#### Exercise details
Filter these records by the string "will", copying each line that holds it.

Stored data entries:
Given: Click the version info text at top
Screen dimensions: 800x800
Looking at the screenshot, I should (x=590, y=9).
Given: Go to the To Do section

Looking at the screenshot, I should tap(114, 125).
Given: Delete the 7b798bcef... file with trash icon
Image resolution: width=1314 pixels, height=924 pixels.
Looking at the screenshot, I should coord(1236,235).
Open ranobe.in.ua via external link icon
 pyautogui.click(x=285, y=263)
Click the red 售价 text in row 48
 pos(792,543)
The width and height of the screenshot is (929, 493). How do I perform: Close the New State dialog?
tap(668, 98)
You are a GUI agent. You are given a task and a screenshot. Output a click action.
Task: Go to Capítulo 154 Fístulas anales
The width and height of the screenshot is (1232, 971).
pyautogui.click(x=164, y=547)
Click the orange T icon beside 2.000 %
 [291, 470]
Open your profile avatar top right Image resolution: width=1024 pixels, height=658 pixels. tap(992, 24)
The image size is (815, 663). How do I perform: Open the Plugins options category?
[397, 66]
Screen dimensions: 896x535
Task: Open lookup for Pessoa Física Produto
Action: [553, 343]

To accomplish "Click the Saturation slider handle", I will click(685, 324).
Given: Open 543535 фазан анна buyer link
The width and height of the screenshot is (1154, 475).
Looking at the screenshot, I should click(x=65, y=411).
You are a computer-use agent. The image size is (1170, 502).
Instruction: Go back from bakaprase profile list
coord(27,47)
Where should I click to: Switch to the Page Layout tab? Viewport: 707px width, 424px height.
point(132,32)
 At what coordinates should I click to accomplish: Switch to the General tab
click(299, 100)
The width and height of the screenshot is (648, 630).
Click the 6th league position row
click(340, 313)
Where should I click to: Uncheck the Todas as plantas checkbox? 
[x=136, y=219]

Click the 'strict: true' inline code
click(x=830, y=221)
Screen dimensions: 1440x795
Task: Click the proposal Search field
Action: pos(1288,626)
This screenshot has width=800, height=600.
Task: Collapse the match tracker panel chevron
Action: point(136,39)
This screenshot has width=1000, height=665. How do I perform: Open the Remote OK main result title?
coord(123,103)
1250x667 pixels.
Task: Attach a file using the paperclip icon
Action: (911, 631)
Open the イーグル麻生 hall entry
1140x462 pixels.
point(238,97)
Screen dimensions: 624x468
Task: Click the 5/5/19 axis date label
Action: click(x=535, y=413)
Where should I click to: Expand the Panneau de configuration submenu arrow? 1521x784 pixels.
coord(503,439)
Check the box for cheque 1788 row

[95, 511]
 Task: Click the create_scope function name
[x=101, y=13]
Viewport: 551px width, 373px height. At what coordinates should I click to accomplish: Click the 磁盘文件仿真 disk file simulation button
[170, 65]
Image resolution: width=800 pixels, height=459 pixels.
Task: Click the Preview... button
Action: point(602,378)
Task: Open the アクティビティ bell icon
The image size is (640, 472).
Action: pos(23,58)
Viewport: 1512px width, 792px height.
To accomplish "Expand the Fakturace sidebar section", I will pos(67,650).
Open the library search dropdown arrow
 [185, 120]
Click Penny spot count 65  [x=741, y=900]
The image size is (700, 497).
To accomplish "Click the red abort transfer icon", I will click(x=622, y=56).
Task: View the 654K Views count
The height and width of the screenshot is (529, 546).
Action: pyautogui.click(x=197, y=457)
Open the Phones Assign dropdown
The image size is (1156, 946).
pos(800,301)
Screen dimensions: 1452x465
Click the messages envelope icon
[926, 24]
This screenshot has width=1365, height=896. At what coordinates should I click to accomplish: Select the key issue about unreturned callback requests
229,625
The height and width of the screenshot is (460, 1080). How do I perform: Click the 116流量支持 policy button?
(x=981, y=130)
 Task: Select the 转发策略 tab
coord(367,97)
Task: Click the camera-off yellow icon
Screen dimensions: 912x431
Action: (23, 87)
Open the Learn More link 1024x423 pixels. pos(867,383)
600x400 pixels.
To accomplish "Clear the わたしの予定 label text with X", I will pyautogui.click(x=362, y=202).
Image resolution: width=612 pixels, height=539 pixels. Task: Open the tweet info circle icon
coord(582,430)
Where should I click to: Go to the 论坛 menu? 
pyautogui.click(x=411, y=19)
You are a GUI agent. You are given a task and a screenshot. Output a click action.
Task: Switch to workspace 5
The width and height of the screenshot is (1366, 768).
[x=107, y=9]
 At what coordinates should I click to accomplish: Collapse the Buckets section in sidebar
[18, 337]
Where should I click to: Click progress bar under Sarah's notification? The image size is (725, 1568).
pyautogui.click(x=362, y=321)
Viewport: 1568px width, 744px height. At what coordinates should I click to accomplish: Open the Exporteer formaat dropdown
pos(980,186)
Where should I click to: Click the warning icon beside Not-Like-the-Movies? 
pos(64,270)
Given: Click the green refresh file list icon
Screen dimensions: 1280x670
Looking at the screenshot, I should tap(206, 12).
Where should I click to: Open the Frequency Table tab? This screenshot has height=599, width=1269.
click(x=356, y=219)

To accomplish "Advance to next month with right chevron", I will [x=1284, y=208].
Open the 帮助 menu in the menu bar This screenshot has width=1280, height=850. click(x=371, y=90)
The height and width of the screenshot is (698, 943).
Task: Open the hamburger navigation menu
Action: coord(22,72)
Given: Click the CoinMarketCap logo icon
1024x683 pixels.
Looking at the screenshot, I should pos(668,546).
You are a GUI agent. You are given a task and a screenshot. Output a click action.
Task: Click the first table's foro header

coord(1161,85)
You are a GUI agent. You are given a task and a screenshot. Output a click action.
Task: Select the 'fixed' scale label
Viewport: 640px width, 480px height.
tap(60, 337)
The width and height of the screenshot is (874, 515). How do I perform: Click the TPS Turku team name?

#### Answer section
To accomplish "Click the Saturation slider handle", I will click(685, 324).
To accomplish "Expand the Fakturace sidebar section", I will pos(67,650).
To accomplish "Click the red abort transfer icon", I will click(x=622, y=56).
To accomplish "Clear the わたしの予定 label text with X", I will pyautogui.click(x=362, y=202).
To accomplish "Advance to next month with right chevron", I will [x=1284, y=208].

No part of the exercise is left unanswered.